Why not subscribe?

Sunday, July 31, 2011

Double Arthur movie weekend

Deb rented the movie Arthur with Russell Brand (2011) on Friday, which led us to discuss the movie Arthur with Dudley Moore (1981), so she rented that on Saturday.  Watching the remake and then the sequel is an interesting experience. How do the movies compare?

First of all, the movies are very close. Many of the same gags are repeated, in particular a drunken Arthur mistakenly trying to exit a room via a closet.

Second, the remake actually straightens up some of weaknesses of the original plot. In particular, 1981 fiance Sara Johnson (Jill Eikenberry) is a cardboard character. She loves the drunken Arthur, but why? That’s never credible. 2011 fiance Jennifer Garner is ambitious and money-hungry and looks at Arthur as both a challenge and a way to further her career.
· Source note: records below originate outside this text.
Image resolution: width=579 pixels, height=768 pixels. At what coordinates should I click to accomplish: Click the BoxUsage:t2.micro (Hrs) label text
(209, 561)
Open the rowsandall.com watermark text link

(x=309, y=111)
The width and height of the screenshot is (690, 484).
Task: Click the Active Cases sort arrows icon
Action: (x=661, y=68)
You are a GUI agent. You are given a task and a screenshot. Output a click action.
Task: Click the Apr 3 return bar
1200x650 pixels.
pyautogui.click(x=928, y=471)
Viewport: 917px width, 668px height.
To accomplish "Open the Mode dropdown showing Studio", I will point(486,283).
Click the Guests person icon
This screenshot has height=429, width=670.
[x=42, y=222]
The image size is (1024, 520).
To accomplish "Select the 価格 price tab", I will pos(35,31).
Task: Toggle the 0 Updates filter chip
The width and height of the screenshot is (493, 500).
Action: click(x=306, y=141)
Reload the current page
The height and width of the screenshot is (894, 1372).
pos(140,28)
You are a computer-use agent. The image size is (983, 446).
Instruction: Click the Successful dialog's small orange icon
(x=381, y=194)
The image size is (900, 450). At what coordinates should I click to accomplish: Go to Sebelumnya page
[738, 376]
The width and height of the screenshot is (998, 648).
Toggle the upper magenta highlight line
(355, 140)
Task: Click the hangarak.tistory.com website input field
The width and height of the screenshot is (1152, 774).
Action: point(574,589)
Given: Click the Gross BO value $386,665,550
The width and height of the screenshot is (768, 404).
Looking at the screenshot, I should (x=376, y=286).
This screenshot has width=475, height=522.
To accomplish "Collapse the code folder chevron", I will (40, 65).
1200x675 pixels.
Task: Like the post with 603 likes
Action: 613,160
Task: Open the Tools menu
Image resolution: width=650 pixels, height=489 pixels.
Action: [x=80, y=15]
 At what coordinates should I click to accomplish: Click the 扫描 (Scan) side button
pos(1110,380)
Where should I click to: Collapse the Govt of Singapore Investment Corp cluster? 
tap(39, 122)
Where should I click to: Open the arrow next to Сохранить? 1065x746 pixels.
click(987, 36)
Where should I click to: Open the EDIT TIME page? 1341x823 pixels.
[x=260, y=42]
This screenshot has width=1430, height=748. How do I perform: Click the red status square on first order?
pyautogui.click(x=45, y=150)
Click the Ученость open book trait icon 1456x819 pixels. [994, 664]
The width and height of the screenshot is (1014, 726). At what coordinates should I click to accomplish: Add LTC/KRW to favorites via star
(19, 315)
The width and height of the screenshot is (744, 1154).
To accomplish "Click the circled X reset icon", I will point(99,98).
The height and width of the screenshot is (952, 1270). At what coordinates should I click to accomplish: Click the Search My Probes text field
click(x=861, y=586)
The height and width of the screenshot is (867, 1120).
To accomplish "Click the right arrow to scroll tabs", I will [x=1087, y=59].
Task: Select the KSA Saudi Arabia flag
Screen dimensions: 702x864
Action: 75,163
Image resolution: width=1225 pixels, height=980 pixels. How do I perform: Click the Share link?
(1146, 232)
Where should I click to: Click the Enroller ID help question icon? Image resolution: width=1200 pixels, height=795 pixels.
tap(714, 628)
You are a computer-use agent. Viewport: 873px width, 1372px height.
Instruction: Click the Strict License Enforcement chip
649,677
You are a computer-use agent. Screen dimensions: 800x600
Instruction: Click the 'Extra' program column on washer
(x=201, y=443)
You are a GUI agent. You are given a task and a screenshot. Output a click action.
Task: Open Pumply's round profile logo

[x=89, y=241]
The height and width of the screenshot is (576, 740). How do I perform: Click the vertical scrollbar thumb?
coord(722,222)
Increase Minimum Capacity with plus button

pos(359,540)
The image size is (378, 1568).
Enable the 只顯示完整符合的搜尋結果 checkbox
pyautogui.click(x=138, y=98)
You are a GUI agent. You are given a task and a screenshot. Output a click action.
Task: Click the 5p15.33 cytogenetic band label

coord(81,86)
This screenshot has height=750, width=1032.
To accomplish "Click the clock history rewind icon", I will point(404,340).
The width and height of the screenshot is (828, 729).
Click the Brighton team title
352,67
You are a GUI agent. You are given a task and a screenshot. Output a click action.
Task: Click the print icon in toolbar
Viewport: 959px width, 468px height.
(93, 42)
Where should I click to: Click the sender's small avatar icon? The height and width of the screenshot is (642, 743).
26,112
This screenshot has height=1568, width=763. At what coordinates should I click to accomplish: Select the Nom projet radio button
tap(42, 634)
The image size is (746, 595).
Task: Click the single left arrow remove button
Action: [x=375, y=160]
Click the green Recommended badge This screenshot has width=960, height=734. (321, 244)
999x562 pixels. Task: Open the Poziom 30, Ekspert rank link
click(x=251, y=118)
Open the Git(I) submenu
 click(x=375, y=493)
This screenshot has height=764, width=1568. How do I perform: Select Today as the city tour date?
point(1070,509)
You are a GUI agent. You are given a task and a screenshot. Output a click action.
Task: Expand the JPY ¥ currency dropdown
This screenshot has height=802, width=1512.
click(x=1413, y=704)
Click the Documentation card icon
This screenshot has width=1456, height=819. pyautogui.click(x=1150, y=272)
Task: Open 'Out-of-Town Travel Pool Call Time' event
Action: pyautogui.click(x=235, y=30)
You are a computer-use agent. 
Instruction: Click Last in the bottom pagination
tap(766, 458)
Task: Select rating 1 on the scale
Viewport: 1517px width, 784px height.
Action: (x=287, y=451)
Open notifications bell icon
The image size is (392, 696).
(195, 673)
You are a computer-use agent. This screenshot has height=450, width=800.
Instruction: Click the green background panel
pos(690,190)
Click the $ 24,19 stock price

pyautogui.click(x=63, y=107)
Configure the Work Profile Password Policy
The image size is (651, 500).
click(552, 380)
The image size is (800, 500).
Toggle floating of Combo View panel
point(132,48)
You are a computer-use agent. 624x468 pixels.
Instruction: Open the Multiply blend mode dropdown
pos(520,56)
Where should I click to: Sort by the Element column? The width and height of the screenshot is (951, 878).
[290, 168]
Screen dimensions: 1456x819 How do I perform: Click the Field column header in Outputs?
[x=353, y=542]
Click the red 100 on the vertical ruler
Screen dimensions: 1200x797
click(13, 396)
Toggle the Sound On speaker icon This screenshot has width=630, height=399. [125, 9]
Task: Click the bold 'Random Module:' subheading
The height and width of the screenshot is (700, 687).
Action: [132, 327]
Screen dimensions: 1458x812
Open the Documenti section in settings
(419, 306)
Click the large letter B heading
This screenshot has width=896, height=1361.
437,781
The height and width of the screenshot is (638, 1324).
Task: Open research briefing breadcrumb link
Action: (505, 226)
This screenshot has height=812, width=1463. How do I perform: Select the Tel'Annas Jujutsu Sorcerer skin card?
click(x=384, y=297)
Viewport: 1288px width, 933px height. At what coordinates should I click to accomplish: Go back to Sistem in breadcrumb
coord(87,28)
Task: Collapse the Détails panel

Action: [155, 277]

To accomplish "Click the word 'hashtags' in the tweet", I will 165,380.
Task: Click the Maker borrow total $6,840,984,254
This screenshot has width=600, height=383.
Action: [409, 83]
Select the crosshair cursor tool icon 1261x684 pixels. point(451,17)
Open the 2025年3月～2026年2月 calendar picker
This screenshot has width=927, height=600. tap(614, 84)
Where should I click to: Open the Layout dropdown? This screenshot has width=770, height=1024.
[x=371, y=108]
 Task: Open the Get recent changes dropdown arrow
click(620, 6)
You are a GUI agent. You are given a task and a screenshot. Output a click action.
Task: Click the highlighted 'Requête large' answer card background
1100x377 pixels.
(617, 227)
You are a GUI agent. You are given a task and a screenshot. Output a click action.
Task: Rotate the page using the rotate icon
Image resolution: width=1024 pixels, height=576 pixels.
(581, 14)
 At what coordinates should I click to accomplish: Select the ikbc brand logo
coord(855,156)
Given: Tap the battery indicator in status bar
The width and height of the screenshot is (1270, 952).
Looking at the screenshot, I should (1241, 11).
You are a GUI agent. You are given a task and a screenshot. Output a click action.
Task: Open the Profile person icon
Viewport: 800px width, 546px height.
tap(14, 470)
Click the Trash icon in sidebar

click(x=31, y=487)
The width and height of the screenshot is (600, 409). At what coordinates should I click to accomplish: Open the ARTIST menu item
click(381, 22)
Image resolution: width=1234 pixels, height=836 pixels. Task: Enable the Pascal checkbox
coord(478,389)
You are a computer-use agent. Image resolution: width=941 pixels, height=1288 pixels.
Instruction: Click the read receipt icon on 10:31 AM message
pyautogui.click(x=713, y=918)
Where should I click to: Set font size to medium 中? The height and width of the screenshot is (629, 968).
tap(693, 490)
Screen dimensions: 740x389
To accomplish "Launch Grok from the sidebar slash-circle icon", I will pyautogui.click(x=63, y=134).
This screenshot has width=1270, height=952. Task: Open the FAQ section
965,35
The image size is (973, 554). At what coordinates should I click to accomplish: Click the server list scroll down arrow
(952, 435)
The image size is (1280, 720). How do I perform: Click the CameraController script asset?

Garner gets a lot more space in this movie than Eikenberry does, and deserves it.

The female competition is also set up more credibly. 1981 Liza Minelli is supposed to be cute and attractive while shoplifting a tie. That’s a lot weaker than 2011 Greta Gerwig looking cute and attractive while doing tours of Grand Central Station without a license.

In terms of the performances:


1981 John Gielgud won an Oscar and stole the show; 2011 Helen Mirren is very good, but not Gielgud.

Minelli can probably sing a lot better than Gerwig, but there’s no singing in the movie and Minelli isn’t really that strong as an actress.

As mentioned above, 2011 Jennifer Garner is a strong actress in a stronger role; Eikenberry gets cardboard-cutout lines.

Nick Nolte (fiance’s father) also gets fleshed out more than Stephen Ellion did.  It’s a cliché Nick Nolte, but that seems exactly right for this comedy.

The title role is difficult. Arthur is a drunk who’s wasting his life, and it’s hard to have sympathy for him. Being a lovable drunk is even harder to justify in 2011 than in 1981. Dudley Moore is more understated than Russell Brand, and that means it is at least easier to watch him for long periods of time on the screen. Russell Brand’s a great comedian, but I prefer him in smaller doses; it’s a lot of work watching Russell Brand, and he’s not offscreen long enough in this movie to give you time to rest.

On the whole, I’d have to say that the remake is a bit better.